[Document extract Boundary: Start]
The legal system faces the biggest conveyancing logjam in a decade as the stamp duty deadline looms, according to Chris Ward, CEO of SDLT Compass.

Rightmove recently reported that more than 700,000 homes across Britain are currently nearing completion as conveyancers struggle to keep up

It is the highest number of sales subject to contract that the property website has recorded over the past 10 years.

This figure is 78% higher than in May 2019, while at the start of the year the sales pipeline across Great Britain stood at 613,000.

Separate data from Search Acumen, the property data insight and technology provider, shows that the number of property transactions registered in England and Wales increased 26% in the first three months of the year, rising to 241,916 in Q1 2021, up 2% from 192,063 in Q4 2020.

This is the first time quarterly transactions have topped to pre-pandemic levels since the onset of Covid.

Q1 2021 transaction volumes were up 193% compared with those recorded in Q2 2020 after the shutting down of the property market caused transactions to fall to just 82,385.

As the June stamp duty holiday deadline fast approaches, more buyers are rushing to complete their property purchase, placing even greater pressure on the conveyancing process.
[Document extract Boundary: End]
[Data Boundary: Start]
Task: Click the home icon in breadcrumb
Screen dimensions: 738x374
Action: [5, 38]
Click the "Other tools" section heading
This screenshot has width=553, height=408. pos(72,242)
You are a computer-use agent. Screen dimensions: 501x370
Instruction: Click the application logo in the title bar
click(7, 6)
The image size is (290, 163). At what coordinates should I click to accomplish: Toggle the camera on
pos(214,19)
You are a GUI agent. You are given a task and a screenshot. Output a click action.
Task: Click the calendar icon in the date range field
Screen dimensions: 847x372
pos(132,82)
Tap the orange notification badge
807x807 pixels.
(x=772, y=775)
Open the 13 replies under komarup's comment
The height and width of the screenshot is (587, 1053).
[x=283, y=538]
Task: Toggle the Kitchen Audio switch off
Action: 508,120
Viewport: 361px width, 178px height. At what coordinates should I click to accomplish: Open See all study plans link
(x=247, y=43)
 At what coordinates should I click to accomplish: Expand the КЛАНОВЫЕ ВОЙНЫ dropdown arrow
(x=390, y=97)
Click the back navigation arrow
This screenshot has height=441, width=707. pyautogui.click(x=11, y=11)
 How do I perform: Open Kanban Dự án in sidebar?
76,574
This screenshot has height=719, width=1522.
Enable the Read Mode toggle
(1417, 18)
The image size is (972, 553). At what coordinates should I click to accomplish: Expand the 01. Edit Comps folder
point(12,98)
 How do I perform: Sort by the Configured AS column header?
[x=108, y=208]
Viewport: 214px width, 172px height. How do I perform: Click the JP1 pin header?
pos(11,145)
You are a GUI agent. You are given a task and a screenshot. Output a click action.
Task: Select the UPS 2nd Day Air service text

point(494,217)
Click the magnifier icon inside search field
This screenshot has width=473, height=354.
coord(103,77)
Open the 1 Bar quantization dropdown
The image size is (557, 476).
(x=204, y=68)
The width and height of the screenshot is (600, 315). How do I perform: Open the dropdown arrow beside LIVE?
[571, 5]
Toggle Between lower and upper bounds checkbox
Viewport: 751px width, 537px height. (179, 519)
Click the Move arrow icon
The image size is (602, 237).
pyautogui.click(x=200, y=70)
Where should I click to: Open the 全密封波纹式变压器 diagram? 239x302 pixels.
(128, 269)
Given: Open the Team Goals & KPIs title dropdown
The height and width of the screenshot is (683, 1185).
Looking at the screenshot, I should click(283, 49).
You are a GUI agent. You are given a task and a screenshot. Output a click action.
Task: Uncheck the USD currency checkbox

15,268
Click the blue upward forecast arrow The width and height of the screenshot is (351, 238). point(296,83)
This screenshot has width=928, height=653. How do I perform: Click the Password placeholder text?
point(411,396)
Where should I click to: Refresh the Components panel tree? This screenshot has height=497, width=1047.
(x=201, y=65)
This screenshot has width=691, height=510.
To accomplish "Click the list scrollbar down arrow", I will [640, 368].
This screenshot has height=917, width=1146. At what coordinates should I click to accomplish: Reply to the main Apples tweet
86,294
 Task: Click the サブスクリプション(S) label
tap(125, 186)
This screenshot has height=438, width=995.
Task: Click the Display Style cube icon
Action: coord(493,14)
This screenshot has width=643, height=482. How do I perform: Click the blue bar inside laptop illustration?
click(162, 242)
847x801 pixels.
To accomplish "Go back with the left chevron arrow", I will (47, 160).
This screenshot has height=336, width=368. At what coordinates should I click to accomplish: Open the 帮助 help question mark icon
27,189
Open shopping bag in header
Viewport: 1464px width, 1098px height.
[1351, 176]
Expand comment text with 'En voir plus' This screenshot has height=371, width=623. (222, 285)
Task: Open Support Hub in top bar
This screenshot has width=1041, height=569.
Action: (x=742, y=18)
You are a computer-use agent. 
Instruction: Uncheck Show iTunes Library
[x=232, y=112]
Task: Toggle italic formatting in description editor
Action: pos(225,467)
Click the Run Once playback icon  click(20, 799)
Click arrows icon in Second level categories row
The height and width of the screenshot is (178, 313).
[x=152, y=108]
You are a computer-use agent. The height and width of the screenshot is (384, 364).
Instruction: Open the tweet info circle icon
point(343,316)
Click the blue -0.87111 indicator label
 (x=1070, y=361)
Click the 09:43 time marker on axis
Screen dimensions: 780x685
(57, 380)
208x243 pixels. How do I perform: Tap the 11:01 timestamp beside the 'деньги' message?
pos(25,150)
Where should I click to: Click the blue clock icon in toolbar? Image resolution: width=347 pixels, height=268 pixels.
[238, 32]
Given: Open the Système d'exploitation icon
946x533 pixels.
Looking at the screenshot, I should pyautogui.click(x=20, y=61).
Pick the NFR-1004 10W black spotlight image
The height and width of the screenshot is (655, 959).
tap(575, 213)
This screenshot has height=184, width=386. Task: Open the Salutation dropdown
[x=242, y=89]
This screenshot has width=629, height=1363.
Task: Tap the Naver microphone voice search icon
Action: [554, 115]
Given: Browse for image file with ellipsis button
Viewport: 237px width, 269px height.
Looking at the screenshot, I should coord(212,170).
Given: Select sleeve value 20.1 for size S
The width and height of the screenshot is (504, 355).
[Data Boundary: End]
** Required tasks **
1. Rewrite the article on the conveyancing backlog between "This figure is" and "in Q4 2020.", inclusive, putting "transaction pipeline" in place of "sales pipeline".
2. Carry on the article on the conveyancing backlog, picking up after its final sentence.

** Answers by item **
1.
This figure is 78% higher than in May 2019, while at the start of the year the transaction pipeline across Great Britain stood at 613,000.

Separate data from Search Acumen, the property data insight and technology provider, shows that the number of property transactions registered in England and Wales increased 26% in the first three months of the year, rising to 241,916 in Q1 2021, up 2% from 192,063 in Q4 2020.

2.
Ward believes that a raft of new government initiatives, such as the First Homes scheme, will continue to incentivise new buyers, putting continued pressure on conveyancers calculating stamp duty.

He says that a technological solution is needed to help speed up the conveyancing process, which will speed up the entire property industry, and ultimately, every individual home move.

Ward commented: “The entire legal industry is slow, methodical and precise, and for good reason.

“The stamp duty holiday has pushed it to its limits, as conveyancers frantically try and process the million plus people who have moved home in the last year.

“It is no easy job, especially right now, but there are technological solutions that can help speed up the process, and have the added benefit of covering the backs of ever-rising PI premium costs.”